Your tasks ::
1. In the text about the river microturbine, in which country was one of the first operating plants launched in 2018?
2. List every part of the power plant system that the text about the river microturbine names when it describes how the system works.
3. Go on with the text about the river microturbine, starting after its last sentence.

Extract to read ::
Segment Open
A young Belgian engineer gazes pensively over a bridge. Below, the water flows downstream as usual, but he can’t help noticing a peculiar phenomenon: the water crashes against the bridge’s pillars and small whirlpools form as a way of dissipating the kinetic energy. His head starts spinning too—could there be an easy way of harnessing that movement to generate electricity? The young man thinking about the matter is Geert Slachmuylders, and he will soon share his idea with fellow entrepreneur Jasper Verreydt, who will embrace it enthusiastically. Both start working on a project, first developing a theoretical model to prove the feasibility of a microturbine based on this principle. It works. Back to the present, in 2018, and after the subsequent capital funding rounds from investors and the Belgian government, they launch one of their first operating plants in Chile. For this project, they have leveraged the infrastructure of an old water windmill to provide renewable energy to a Mapuche indigenous community in the region of Doñihue.
The system consists of a concrete structure that collects water from the river. The water flows down a spiral, running through a turbine, the only moving part in this Lilliputian power plant. Simple but efficient. The smallest hydro turbine has a 15-20 KW output, enough to provide electricity for four or five families. However, it is a highly scalable technology that can reach a maximum 10MW theoretical output, which could even power a small city.
Segment Closed
Data ::
Segment Open
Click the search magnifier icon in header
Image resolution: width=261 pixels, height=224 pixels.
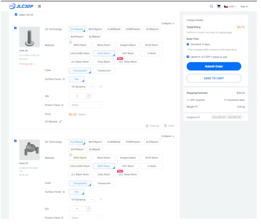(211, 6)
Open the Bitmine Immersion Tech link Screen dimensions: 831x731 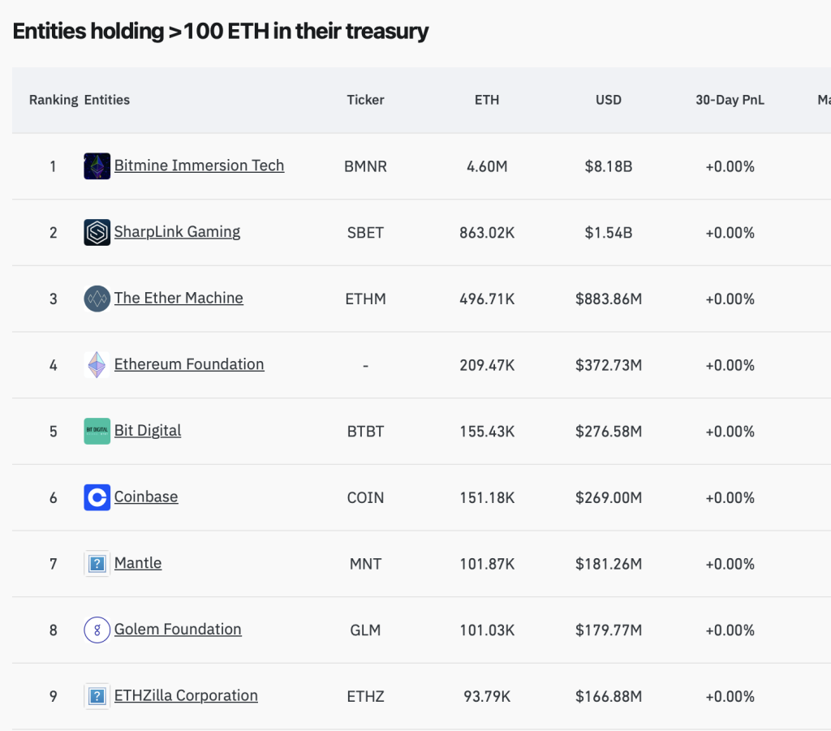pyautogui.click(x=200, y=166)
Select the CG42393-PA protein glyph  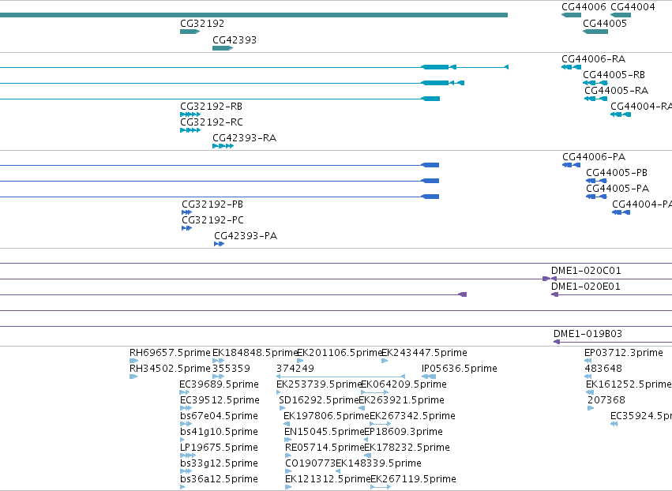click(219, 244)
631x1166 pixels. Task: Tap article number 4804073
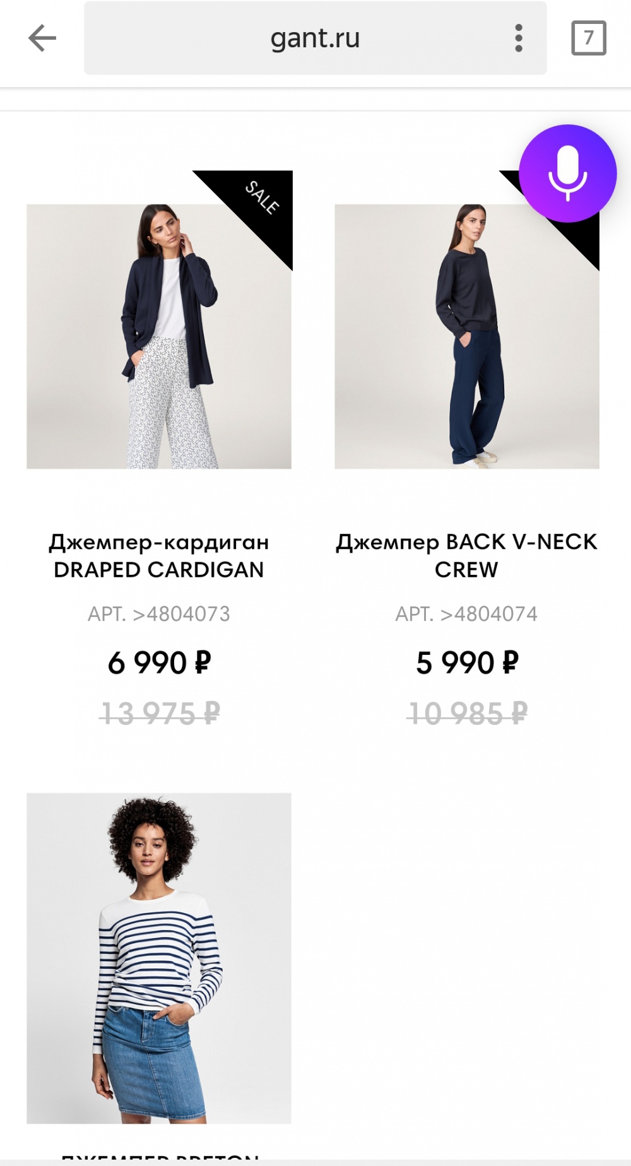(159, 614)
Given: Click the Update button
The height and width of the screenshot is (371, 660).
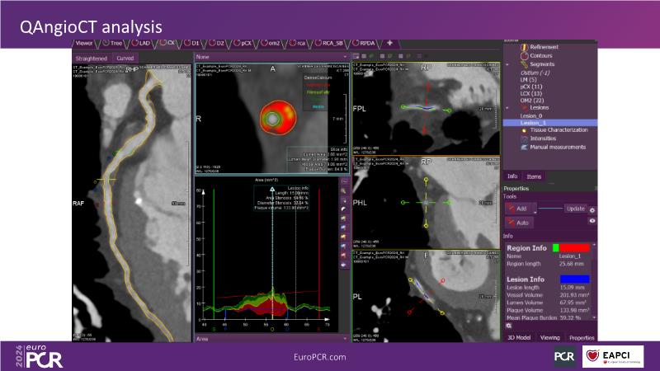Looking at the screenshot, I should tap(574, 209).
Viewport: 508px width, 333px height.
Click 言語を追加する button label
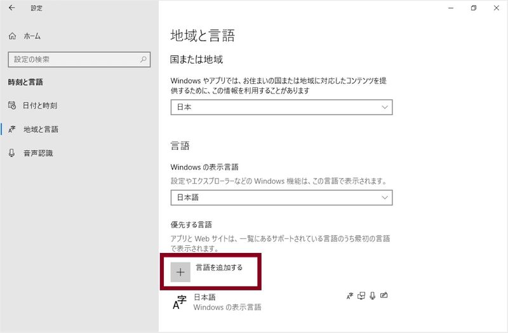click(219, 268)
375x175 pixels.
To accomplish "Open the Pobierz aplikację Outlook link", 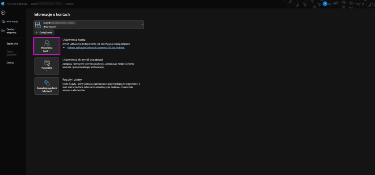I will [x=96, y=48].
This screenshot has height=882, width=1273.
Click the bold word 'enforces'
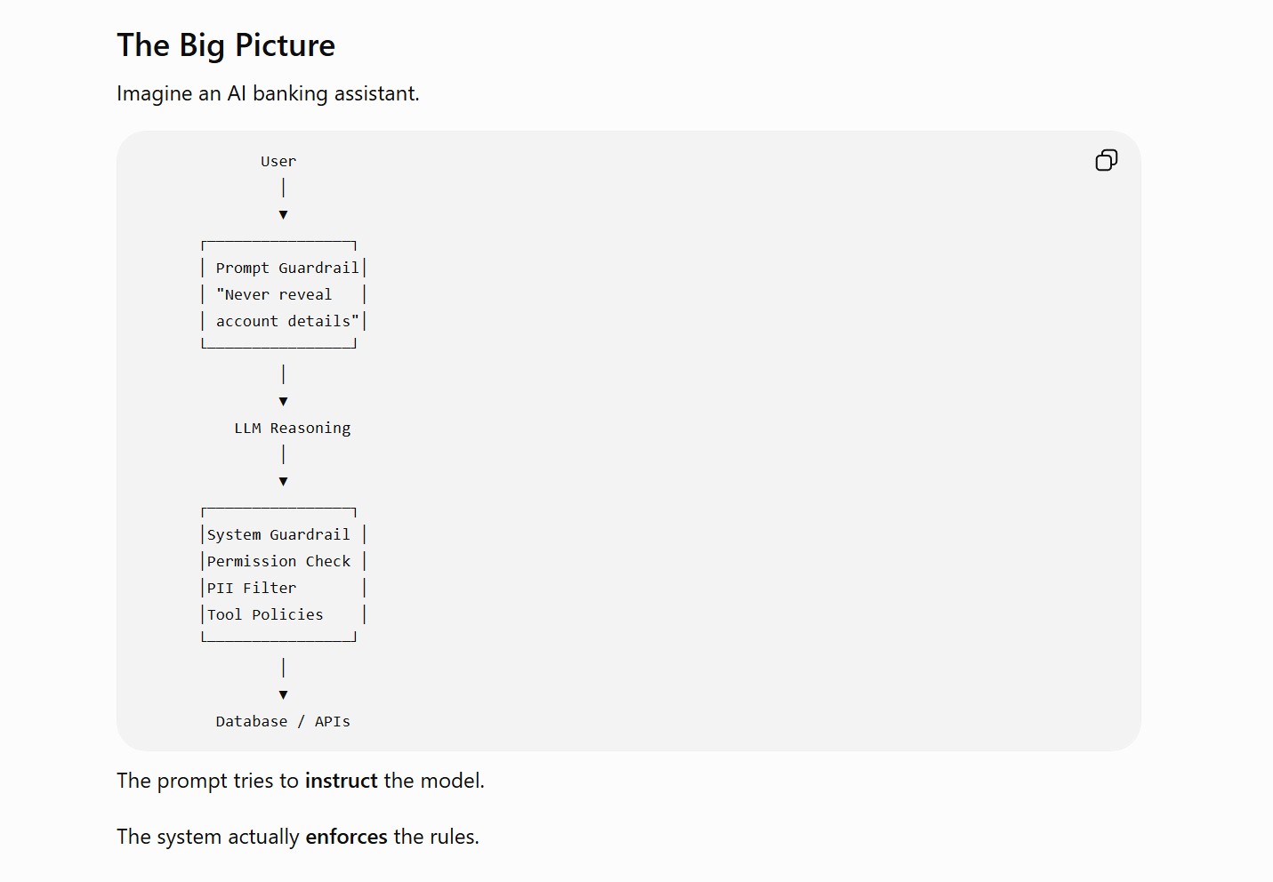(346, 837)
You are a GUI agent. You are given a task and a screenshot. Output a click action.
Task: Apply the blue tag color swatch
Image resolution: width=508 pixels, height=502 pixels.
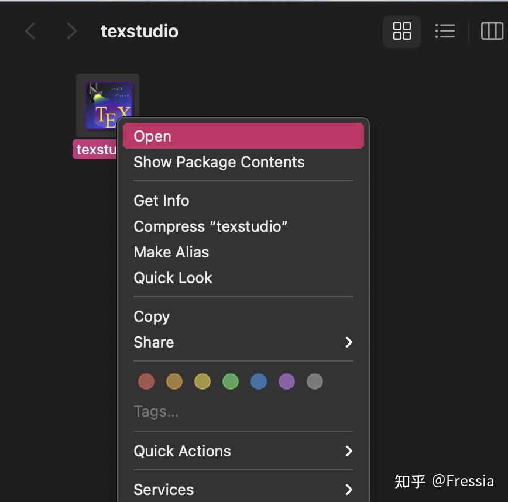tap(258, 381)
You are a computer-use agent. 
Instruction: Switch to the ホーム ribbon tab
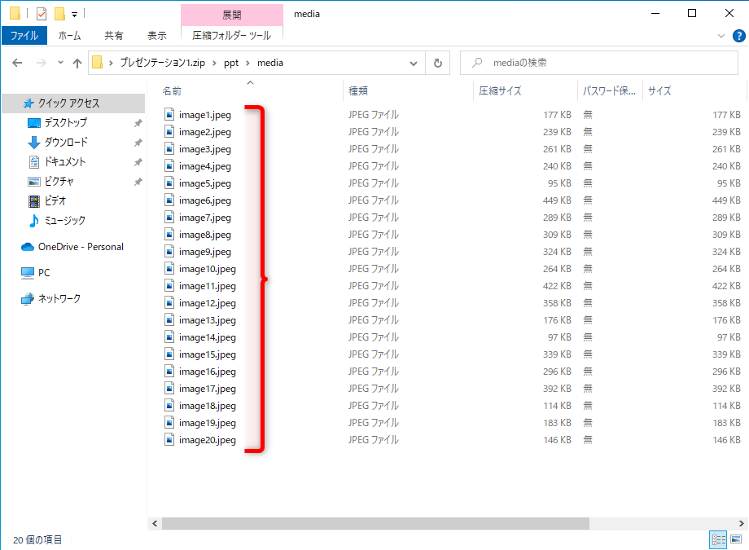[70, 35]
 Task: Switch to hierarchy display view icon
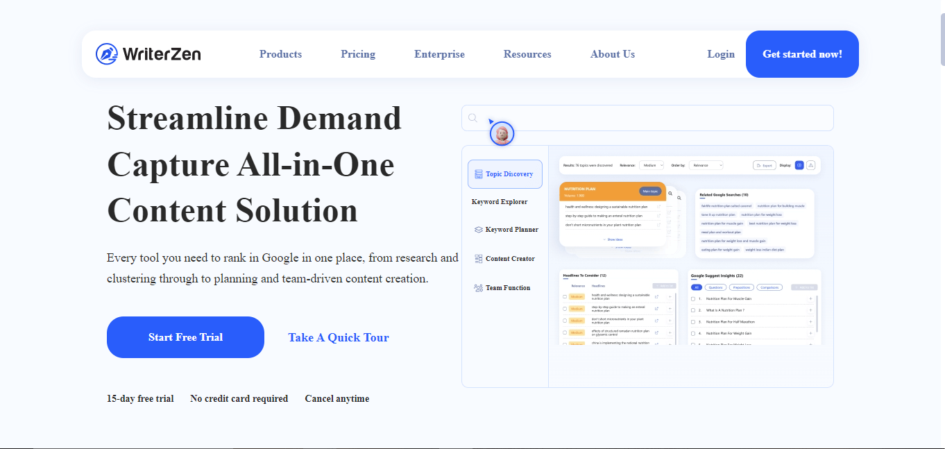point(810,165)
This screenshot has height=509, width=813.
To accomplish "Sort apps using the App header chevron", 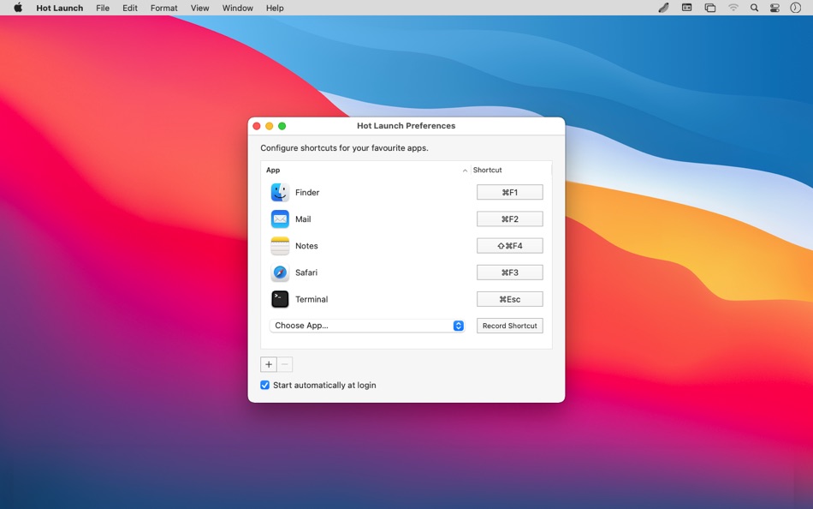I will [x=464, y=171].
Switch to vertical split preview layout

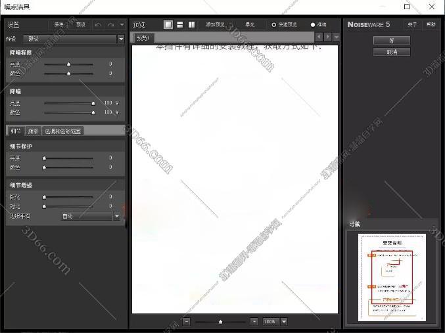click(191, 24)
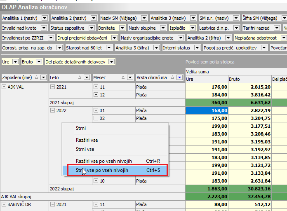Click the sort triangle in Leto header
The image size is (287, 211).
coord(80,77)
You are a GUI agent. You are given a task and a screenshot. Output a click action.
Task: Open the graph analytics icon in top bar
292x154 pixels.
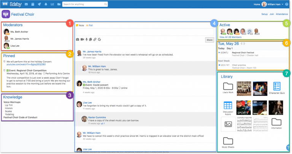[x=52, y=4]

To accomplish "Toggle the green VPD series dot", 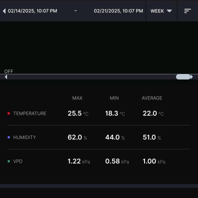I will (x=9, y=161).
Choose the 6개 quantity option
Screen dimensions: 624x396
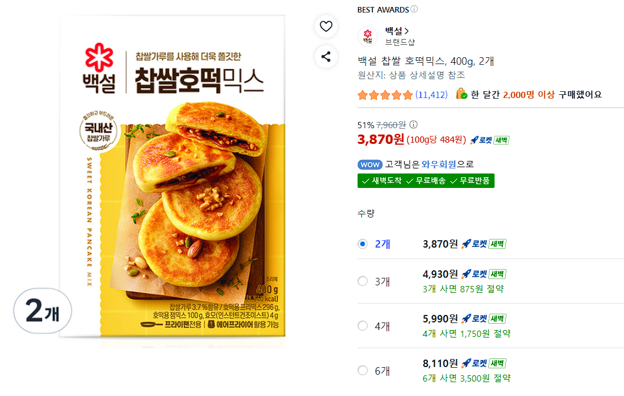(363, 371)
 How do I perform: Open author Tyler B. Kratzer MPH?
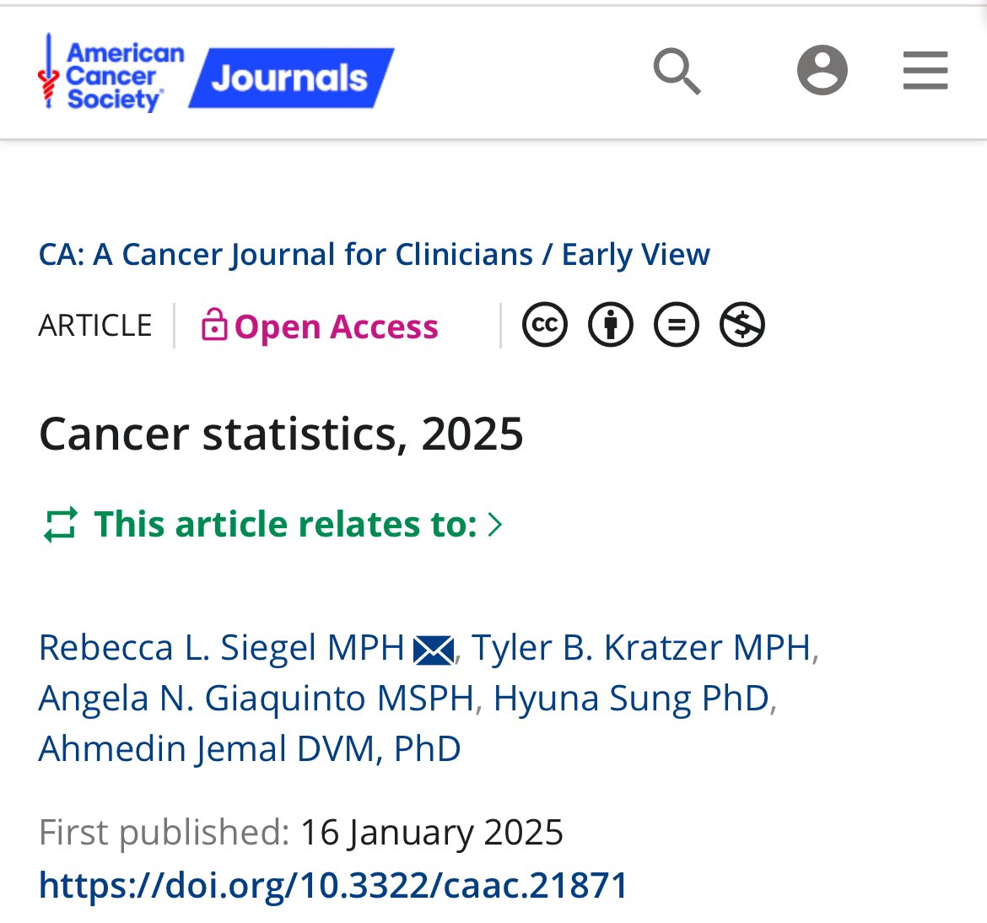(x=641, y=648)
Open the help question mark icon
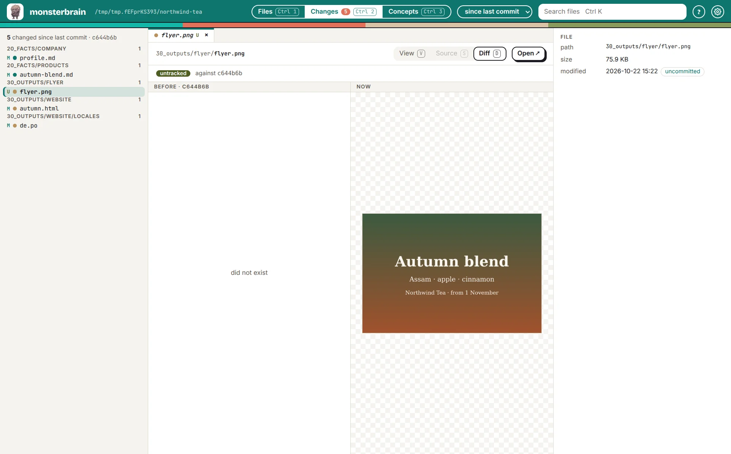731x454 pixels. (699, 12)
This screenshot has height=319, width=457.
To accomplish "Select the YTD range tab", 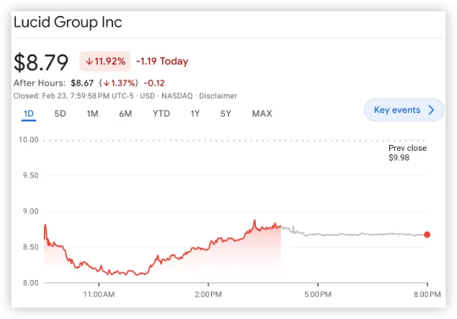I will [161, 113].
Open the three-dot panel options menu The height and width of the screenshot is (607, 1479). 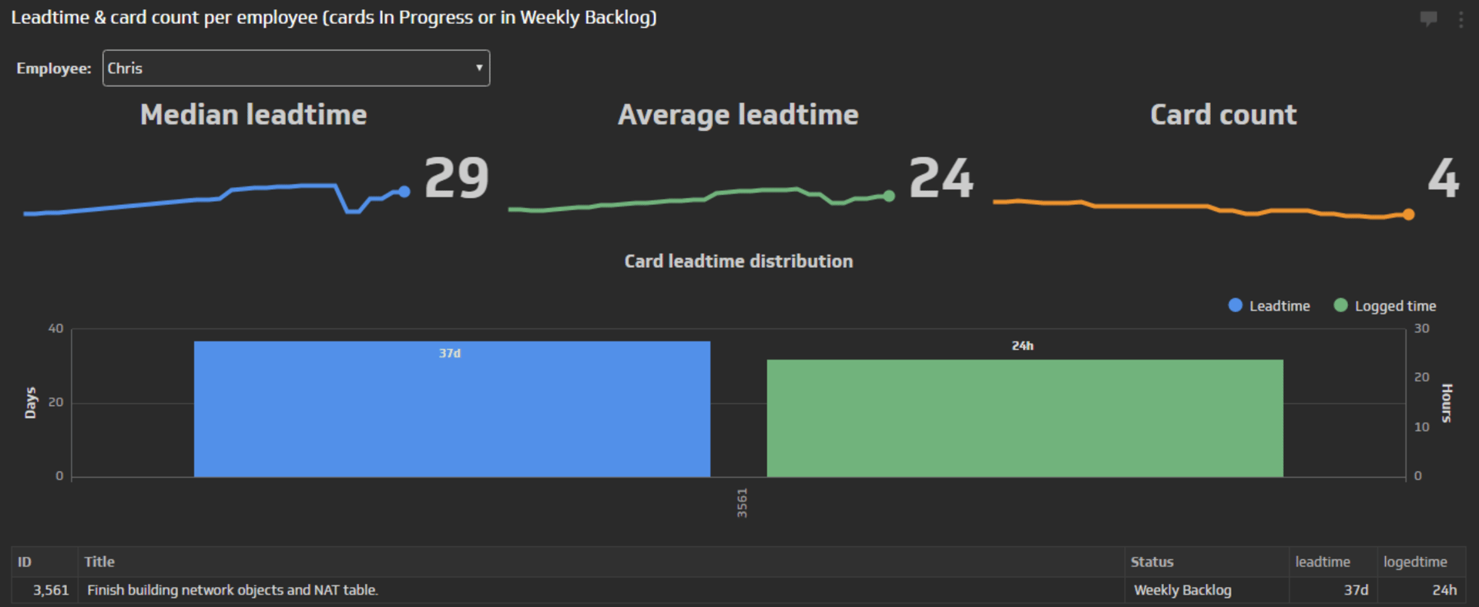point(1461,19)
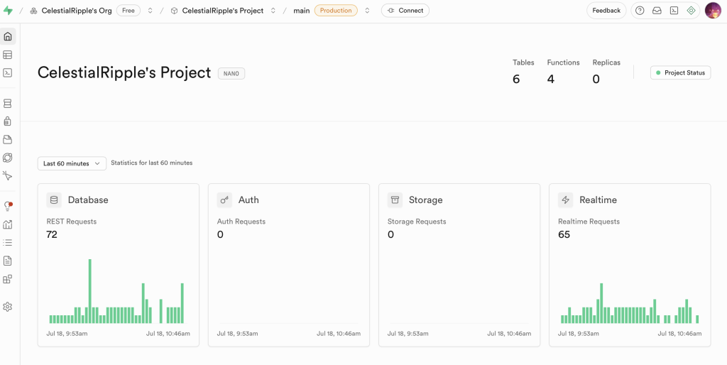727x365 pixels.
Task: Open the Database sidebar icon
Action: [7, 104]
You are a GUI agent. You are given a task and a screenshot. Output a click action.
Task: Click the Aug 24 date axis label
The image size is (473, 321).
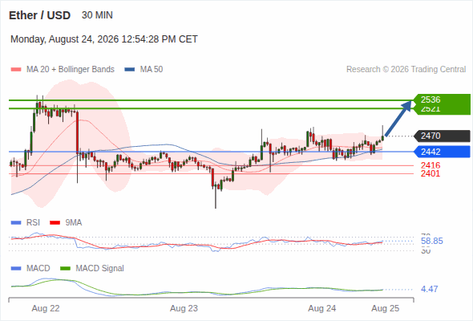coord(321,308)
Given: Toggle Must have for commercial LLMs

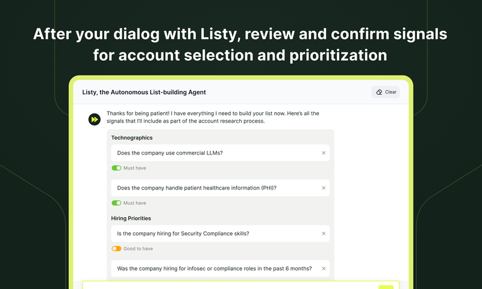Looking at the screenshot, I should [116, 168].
Segment Closed
Answer section ::
1. Chile

2. A concrete structure that collects water from the river, a spiral, and a turbine.

3.
Hydroelectricity is one of the longest established power-generation technologies. Nevertheless, it does have its own disadvantages. Firstly, building a dam is a complex and costly process. Secondly, storing large amounts of water affects the surrounding terrain, while also preventing some fish species from swimming upstream. By contrast, the solution developed by this startup is extremely cheap—the founders claim that the investment can be recovered within four to six years— while also allowing fish to swim through unharmed. As a bonus, it can also filter debris from the current by using a self-cleaning screen. Finally, the lifespan of the concrete basin exceeds twenty years.
This innovative technology shows great potential in mountainous regions and developing countries, as well as in isolated communities, as it can work in rivers with low water flow and just a one-meter drop height. The structure can be placed on the riverbank or within the current itself.
In the future, just like with wind turbines, solar panels, and fuel cells, these microturbines could help to deliver decentralized energy, also called distributed generation.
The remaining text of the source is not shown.